Patrick est pétrifié. Ainsi, il était probablement le suivant. Non ce n'est pas possible. Sergio peut-être, mais pas Manu.

- Qu'est-ce que tu me racontes ? Tu me mènes en bateau. Tu ne sais plus quoi dire pour te rendre intéressante.

- Ah oui, et d'où venait l'argent à ton avis ?

- Je sais pas, la drogue peut-être ?

- Alors, pour toi, c'est mieux de fourguer de la pourriture à des jeunes paumés. Tu n'es pas le genre de gars à t'étouffer par de scrupules. Que ce soit sur le dos de drogués, c'est pas grave, mais quand il s'agit de ta petite personne, là c'est pas possible à accepter. Réveille-toi! Manu et Sergio c'est pas du joli monde. Ils trempaient dans bien des affaires louches et scabreuses. Alors, tu comprends que je ne tiens plus du tout à être dans leur compagnie.

- C'est dégueulasse ! T'es aussi coupable qu'eux. Si c'est vrai, tu as laissé faire sans rien dire. Quand est-ce que tu l'aurais dit si je n'avais pas continué à suivre Manu ? Quand j'aurais été pris par les flics ou tabassé comme l'autre ? Et lui, le jeune de Liège, pourquoi il n'a pas été porter plainte à la police? Tu peux me le dire ? Ton histoire, je sais pas si elle tient vraiment la route. Tu prends le bon rôle et tu charges Manu et Sergio. C'est un peu trop facile. Je suis pas si naïf, comme tu le dis.

- Tu as raison, je ne suis pas fière de moi. C'est pour cela que je suis revenue vers toi. J'ai eu peur. Je m'en suis voulue après coup. Pour ce jeune, il était trop tard. Il ne pouvait pas aller se plaindre vu qu'il avait été surpris en flagrant délit d'intrusion et de vol. Mais pour toi, je me suis dis qu'il y avait moyen de ne pas en arriver là. Je regrette...

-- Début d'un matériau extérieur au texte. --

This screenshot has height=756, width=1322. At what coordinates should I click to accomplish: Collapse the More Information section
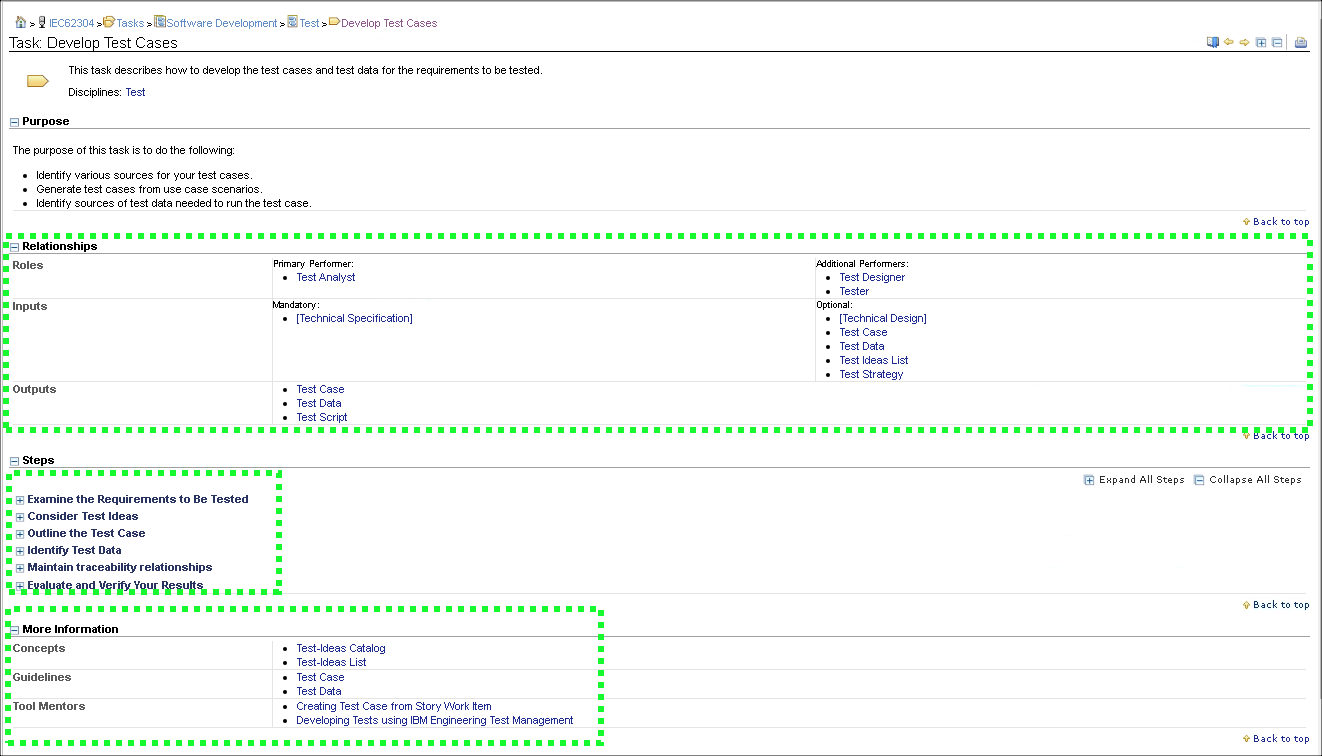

- Tu crois qu'il suffit de regretter. Mademoiselle fait une bonne action qui efface tout. On oublie tout et on redevient une petite fille de riches qui n'en a rien à foutre des autres, réplique sèchement Patrick qui ne veut pas lui montrer qu'il la croit maintenant.

- N'empêche que j'aurai pu rentrer directement chez moi et ne plus jamais revoir aucun d'entre vous.

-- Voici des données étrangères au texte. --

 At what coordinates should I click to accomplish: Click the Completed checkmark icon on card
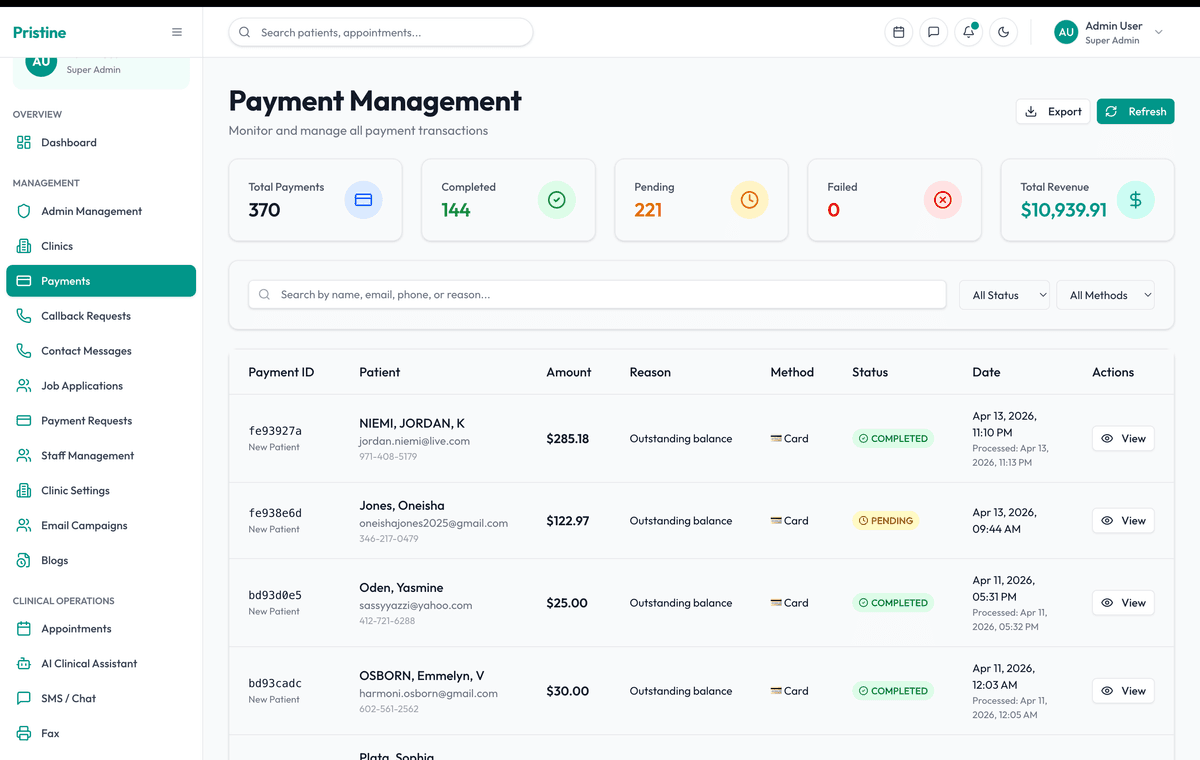tap(556, 200)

- Oui, tu peux également me mentir, me dire qu'une partie de la vérité. La vérité selon Chloé, cela conduit où cela ? poursuit Patrick sur un ton blessant.

- Crois ce que tu veux. J'ai vraiment voulu te tendre la main. Maintenant, si tu veux pas de mon aide, tu peux partir. Je ne te retiens pas.

- Je rêve! Tu m'emmènes jusqu'ici pour me dire que tu m'as regardé foncer droit dans le mur, sans rien dire, et tu voudrais que je me mette à tes pieds pour te remercier. Mademoiselle veut qu'on lui soit reconnaissante...

- Non, mais tu n'es pas obligé d'être aussi cassant. Ce n'est pas de ma faute si tu n'as pas voulu ouvrir les yeux sur leurs magouilles. Tu ne t'es pas posé trop de questions parce que cela t'arrangeait bien.

- C'est facile à dire pour toi. Tu sais ce qu'ils complotaient et tu attendais la suite du spectacle. Enfin, je ne vois pas pourquoi je parle encore. En plus, ton père ne croira jamais ce que tu lui diras à mon sujet.

- Ne t'en fais pas, je vais trouver quelque chose.

- Pour tromper, je te fais confiance. On me l'a déjà fait le coup du " ne t'en fais pas, je m'occupe de tout ".

- Attends, je vais téléphoner à une amie. On va tout arranger, lui propose Chloé en se dirigeant vers une autre pièce de l'appartement.

Elle téléphone peut-être à la police ou à Manu et Sergio? Finalement on est peut-être pas chez elle? Ils préparent un nouveau coup. Non! Enfin je ne sais pas... De toutes manières, c'est trop risqué.

Patrick se relève instinctivement. Il va jusqu'au vestibule où il endosse son blouson et quitte ces lieux qu'il n'oubliera pas, tout en saisissant un sac qui traîne au pied du porte-manteau.

Il a honte du vol qu'il vient de commettre, mais il n'a pas le choix. Il se sent coincé tel un rat que l'on pourchasse sans répit. Il espère entrevoir la fin de ce cauchemar. Rentrer chez lui, voilà tout ce qu'il désire. Peu lui importe la sanction qui l'attend à son retour, il n'aspire qu'à revoir le vieux papier peint défraîchi du hall d'entrée de sa maison.